I have no problem with Gates funding whatever they want. But the money merry-go-round gets dizzying (see here) when you think about the conflicts. No amount of salt is going to make this taste like cotton candy.


Last month Gates met the British Deputy Prime Minister Nick Clegg and got access to other parliamentarians, essentially lobbying other British politicians. Here is another specific example:

IBBLE VALLEY MP Nigel Evans and Deputy Speaker of the House of Commons welcomed chairman of Microsoft Bill Gates.
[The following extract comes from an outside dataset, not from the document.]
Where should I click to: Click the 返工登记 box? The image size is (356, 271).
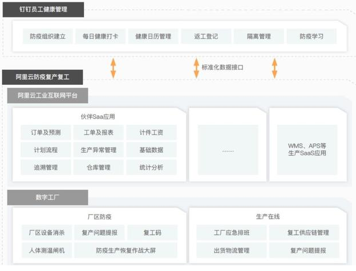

It is dangerous when any individual is deciding for the world without ever being elected (and still with personal agendas and investments). The Taipei Times is another sceptic:

Last May, Gates, Soros, Warren Buffett and David Rockefeller Jr, Rockefeller’s great-grandson, held a long private meeting in New York, not far from the UN, along with an assortment of media potentates such as Ted Turner, Oprah Winfrey and Michael Bloomberg. It was reported that Gates had been involved in summoning them all together and that the “Good Club,” as it supposedly called itself, discussed the world’s economic, environmental and health problems, the dangers of over-population and how rich people could better help poor people.

The Sunday Times quoted an unnamed participant at the meeting, who said that without anything “as crude as a vote” the gathering had agreed that the world’s problems “need big-brain answers ... independent of government.”


Gates is typically finding politicians to advance his goals. Nigeria's Jonathan is a good example from this year (there are still new articles coming out of there for PR purposes, seemingly placements with emotional, touching photos). We have already given people like Colin Powell as examples and quite recently -- as recently as a month back -- we gave Harper as another example (it is still in the news). Going further back there are many other famous/powerful public figures whom Gates uses to endorse his agenda. One of them is Clinton. Bill and Blll (Clinton) are still collaborating on a push originally initiated by Gates. There was a lot of coverage about it last month. When not focusing on the wedding of Chelsea Clinton, the press wrote extensively about this tag-team act [1, 2, 3, 4].

Bill Clinton and Bill Gates urged AIDS activists on Monday to squeeze value out of every cent of funds to fight HIV, saying they could not expect donors to give more in hard times unless it was carefully spent.


Francoise Barré-Sinoussi, who won the Nobel Prize for Medicine in 2008 (for contribution in discovering HIV), has a criticism of the Gates Foundation. Francoise Barré-Sinoussi said in last month's interview:

Very often their programme is too much directed by the Gates foundation and they don't consider enough the local situation.


Basically, whenever Gates wants something done, then he charms someone in politics too. Then he ensures that only his own venture gets to decide what routes to explore.

Here is more new criticism:

Not only do we have to listen to Bill Gates, of all people, give a speech at the start of the International AIDS Conference, but we have to put up with speech previews. Double coverage. The Gates Foundation PR people are milking this one for all it is worth.

So are the Gates Foundation grants in HIV prevention efficient? Don't expect to hear from Bill on this one. There is almost nothing about prevention in this preview.

This takes the heat off Tachi.


There is nothing wrong with fighting AIDS, but the problem is that Gates monopolises research in this area and has investments in the companies which profit from AIDS. It's no coincidence that even AIDS organisation managers are willing to go on the record criticising Gates, whose methods in fighting AIDS now include adult circumcision [1, 2], adding to criticisms over abortion, which is another controversial subject.

“Gates has created a huge blood-buying operation that only cares about money, not about people.”